Intensificar nas bases a discussão da previdência, rumo à greve geral

Foto: Pablo Vergara

Depois das mobilizações em todo o país ocorridas em 22 de março, que esquentaram o clima para uma greve geral para barrar a aprovação pelo Congresso da “reforma” da Previdência de Bolsonaro/Guedes, a próxima mobilização do movimento sindical se dará no 1º de Maio, dia internacional de luta da classe traba­lhadora.

Em São Paulo está sendo organi­zado um 1º de Maio unificado de todas as centrais, focado na defesa da aposentadoria e dos direitos previden­ciários dos trabalhadores. As direções das centrais orientaram iniciativas do mesmo tipo em todos os estados.

Um abaixo-assinado dirigido aos parlamentares exigindo “Vote NÃO À PEC 06/2019! Defenda a aposentado­ria e a seguridade social do povo bra­sileiro”, foi lançado em 4 de abril. Ele é um instrumento importante para a mais ampla discussão nos locais de trabalho e em praças públicas (veja exemplos nesta página).

Na sua introdução podemos ler: “Esta Proposta de Emenda à Consti­tuição dificulta o acesso à aposentado­ria, aumenta o tempo de contribuição e de trabalho, diminui o valor dos benefícios e ameaça a existência da seguridade social (aposentadoria, be­nefícios da assistência social como o BPC e as políticas de saúde).
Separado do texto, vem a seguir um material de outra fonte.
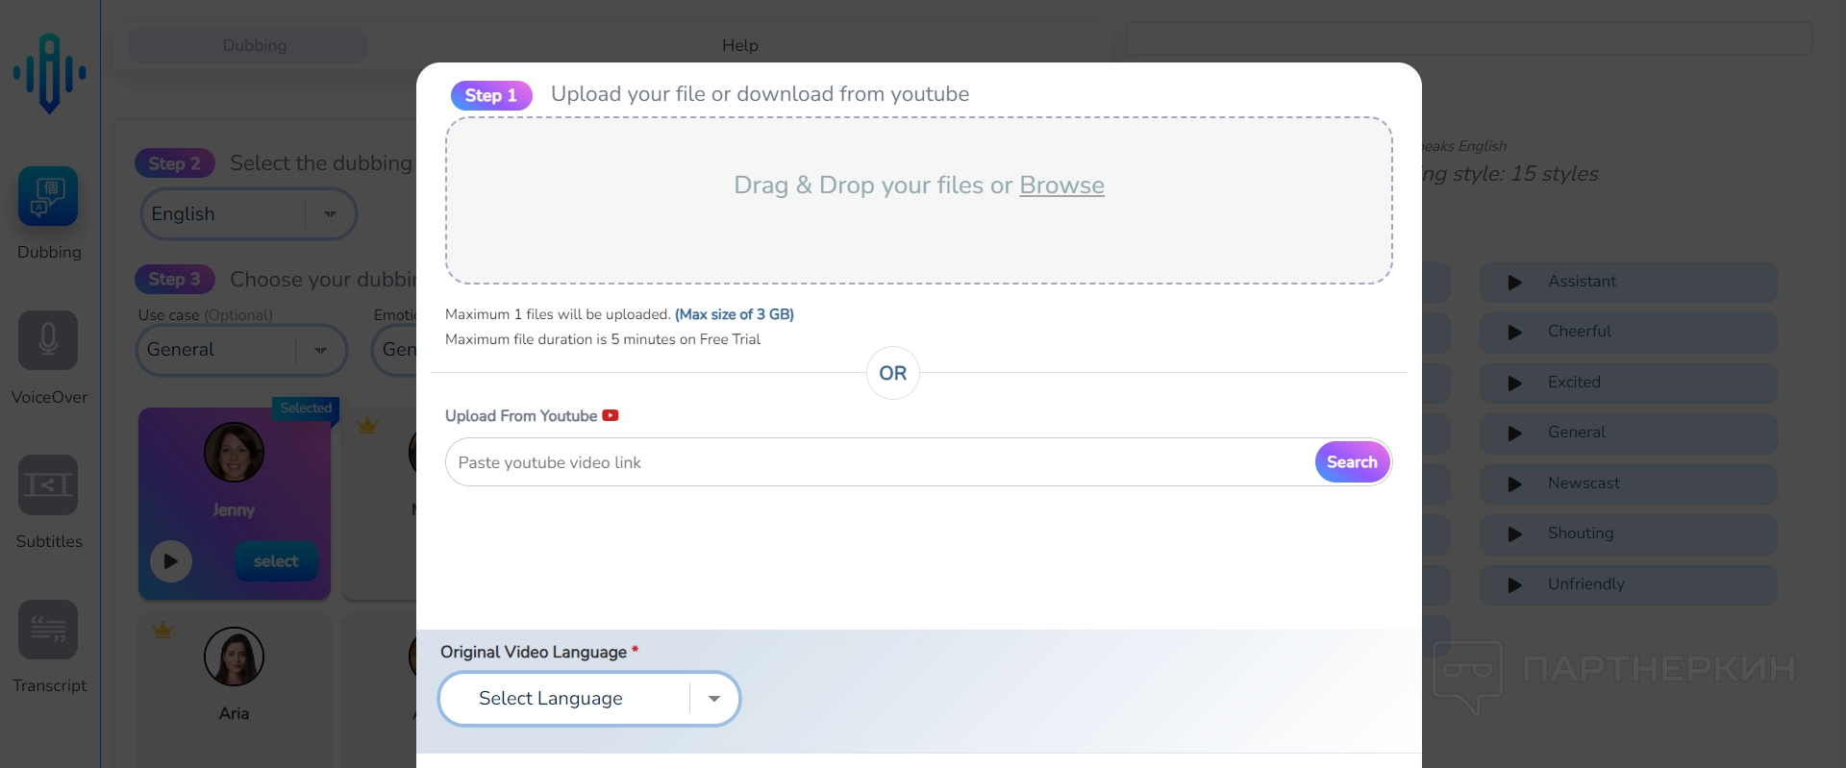Click the Browse link to upload files
The image size is (1846, 768).
point(1061,186)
Enquan­to isso, a PEC 06/2019 não combate a sonegação das empresas devedoras da previdência, mantém privilégios e incentiva a previdência privada (os planos de capitalização), que só be­neficiam os banqueiros”.

CNTE propõe greve geral às centrais

Em 29 de abril o conselho da Confe­deração Nacional dos Trabalhadores em Educação (CNTE, filiada à CUT), que representa sindicatos de pro­fessores e auxiliares da rede pública de ensino de todos o país, adotou o indicativo de greve nacional da ca­tegoria em 15 de maio, centrada no combate à destruição da Previdência, e ao mesmo tempo indicou essa data às centrais sindicais para a convocação da greve geral.

A CNTE tem autoridade para fazê­-lo, pois seus sindicatos de base fize­ram paralisações nas escolas em 22 de março e são os maiores, em número de filiados, em cada uma das unidades da federação. Sua decisão de avançar uma data para a greve geral é de gran­de importância e já levou as centrais a iniciarem discussões neste sentido.

Assim, tudo indica que nos atos de 1º de Maio será convocada a greve geral ainda neste primeiro semestre, tendo como limite a data de 15 de junho, como uma demonstração do conjunto da classe trabalhadora de que não aceita a perda de seus direitos.

Pressão nos parlamentares

Passados 100 dias da posse de Bol­sonaro, a PEC 06 ainda está na Comis­são de Constituição e Justiça (CCJ). A presença de um deputado armado, o delegado Waldir (GO), líder do PSL, na sessão da CCJ de 9 de abril e a reação dos deputados da oposição a esse absurdo, adiaram a votação para 17 de abril, numa situação em que o governo ainda não construiu uma “base” sólida na Câmara.

A pressão em cima dos parlamen­tares, portanto, ganha importância e deve ser feita nas suas bases eleitorais. A CUT está atualizando uma ferra­menta na Internet, “Na pressão”, que permite acessar redes sociais e e-mails de deputados e senadores em função da tramitação da PEC 06. Essa ferra­menta poderá ser acessada em www. reajaagora.org.br.

O 22 de março mostrou que é possível ganhar essa batalha contra a PEC 06 e em defesa da Previdência pública e solidária. Agora é arregaçar as mangas e preparar a greve geral!